[Collected data]
★ ★ ★ ★ ★ ★ ★
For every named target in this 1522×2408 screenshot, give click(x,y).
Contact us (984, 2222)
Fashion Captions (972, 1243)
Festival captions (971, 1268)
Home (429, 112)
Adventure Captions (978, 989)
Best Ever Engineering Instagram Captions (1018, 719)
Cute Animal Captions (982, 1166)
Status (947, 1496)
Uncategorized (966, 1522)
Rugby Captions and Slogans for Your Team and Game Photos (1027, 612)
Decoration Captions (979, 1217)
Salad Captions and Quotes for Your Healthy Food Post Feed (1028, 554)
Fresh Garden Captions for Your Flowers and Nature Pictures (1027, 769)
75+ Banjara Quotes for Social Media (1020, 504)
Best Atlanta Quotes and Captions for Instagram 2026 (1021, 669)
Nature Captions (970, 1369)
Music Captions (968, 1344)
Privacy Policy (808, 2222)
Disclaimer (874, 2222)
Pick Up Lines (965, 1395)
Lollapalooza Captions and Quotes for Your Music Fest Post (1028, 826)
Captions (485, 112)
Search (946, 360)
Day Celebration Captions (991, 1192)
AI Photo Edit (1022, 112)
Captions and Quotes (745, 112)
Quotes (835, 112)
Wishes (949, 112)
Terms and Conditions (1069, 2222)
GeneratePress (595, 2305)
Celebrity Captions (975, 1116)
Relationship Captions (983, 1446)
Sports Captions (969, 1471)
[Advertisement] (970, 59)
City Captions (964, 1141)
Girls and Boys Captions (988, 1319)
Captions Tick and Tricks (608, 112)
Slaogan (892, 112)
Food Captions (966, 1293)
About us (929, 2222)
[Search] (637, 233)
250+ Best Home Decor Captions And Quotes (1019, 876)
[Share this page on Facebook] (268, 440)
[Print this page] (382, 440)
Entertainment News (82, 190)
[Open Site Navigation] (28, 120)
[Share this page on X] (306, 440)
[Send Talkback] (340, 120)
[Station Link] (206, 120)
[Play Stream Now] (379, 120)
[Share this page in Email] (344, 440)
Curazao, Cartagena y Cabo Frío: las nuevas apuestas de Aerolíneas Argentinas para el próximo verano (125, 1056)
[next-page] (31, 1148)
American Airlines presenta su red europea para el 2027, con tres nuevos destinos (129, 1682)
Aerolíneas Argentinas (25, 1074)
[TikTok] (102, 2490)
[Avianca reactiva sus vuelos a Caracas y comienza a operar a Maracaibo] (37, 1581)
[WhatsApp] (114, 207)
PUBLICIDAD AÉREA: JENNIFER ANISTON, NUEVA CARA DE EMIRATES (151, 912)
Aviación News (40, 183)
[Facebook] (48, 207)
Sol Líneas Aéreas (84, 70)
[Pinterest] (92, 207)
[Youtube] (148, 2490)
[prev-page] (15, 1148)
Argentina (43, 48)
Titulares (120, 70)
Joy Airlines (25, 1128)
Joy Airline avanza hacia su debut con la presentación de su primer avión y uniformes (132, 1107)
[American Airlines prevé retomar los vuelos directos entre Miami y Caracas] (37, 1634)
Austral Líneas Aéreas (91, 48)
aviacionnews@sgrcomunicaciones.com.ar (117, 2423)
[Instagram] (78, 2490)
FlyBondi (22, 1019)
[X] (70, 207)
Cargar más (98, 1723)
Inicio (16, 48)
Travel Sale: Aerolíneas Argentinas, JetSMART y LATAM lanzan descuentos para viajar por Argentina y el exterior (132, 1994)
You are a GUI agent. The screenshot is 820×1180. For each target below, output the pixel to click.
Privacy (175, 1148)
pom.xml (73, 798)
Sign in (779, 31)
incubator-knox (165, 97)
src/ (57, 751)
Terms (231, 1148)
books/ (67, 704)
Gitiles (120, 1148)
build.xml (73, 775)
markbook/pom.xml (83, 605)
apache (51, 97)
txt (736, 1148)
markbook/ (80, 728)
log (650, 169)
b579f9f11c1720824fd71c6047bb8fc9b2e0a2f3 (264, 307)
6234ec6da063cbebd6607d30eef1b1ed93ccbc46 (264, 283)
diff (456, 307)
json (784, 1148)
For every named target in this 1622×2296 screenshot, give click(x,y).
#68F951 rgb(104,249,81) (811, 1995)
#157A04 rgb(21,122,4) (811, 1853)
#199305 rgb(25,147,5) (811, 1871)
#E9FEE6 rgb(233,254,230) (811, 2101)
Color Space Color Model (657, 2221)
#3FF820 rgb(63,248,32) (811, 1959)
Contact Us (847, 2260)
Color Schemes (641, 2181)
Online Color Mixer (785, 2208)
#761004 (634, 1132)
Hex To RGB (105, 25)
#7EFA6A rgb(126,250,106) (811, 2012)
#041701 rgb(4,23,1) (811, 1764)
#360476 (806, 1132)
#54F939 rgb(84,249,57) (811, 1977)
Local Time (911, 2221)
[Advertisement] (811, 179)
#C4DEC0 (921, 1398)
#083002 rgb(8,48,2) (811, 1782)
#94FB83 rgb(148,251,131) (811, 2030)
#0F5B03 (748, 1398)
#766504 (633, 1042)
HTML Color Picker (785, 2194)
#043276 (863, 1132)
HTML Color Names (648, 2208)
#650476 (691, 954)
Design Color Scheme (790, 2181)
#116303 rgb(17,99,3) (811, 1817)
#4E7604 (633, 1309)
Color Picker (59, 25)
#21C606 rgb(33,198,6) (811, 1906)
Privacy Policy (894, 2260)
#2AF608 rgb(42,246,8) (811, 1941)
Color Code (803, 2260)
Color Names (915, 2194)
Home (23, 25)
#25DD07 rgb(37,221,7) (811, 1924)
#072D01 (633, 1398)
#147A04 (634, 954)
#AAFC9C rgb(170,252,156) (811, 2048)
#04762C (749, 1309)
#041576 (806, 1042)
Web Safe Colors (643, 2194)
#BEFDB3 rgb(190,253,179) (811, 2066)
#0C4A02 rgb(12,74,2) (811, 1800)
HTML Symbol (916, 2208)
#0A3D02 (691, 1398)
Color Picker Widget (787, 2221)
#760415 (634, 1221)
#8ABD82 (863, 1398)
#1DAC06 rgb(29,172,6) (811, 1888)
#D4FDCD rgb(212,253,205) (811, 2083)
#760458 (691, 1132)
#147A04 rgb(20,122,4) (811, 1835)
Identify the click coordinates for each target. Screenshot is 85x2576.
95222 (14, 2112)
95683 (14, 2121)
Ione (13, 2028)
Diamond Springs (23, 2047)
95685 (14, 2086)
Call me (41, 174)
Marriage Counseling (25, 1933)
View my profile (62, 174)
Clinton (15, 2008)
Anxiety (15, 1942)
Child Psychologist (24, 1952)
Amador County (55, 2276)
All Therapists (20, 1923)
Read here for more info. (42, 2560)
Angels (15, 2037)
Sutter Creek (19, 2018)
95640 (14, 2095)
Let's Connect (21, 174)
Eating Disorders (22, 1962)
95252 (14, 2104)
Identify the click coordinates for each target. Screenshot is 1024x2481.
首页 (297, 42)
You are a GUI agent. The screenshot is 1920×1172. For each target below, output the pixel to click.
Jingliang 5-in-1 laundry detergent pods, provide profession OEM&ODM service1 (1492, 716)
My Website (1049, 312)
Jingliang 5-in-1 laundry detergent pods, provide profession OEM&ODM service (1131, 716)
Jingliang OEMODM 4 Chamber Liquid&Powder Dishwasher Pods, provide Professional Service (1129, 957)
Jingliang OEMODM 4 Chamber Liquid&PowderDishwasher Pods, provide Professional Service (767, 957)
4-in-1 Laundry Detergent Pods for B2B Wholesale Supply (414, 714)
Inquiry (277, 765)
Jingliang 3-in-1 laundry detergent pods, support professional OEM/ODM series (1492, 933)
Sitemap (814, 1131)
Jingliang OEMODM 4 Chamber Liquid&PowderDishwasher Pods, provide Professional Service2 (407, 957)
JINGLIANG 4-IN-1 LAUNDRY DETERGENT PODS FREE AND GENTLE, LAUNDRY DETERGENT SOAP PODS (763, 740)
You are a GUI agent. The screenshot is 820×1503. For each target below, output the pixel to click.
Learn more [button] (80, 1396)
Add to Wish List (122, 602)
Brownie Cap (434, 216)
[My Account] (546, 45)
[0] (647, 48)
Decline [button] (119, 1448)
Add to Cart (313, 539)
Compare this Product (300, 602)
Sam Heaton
★ ★ ★ ★ ★ ★ ★
__TASK OBJECTIVE__.
Starting from the first line of the records above, retype each line exactly up to and including the one that contains "Cute Animal Captions (982, 1166)", and nothing more.

__RESPONSE__.
For every named target in this 1522×2408 screenshot, give click(x,y).
Contact us (984, 2222)
Fashion Captions (972, 1243)
Festival captions (971, 1268)
Home (429, 112)
Adventure Captions (978, 989)
Best Ever Engineering Instagram Captions (1018, 719)
Cute Animal Captions (982, 1166)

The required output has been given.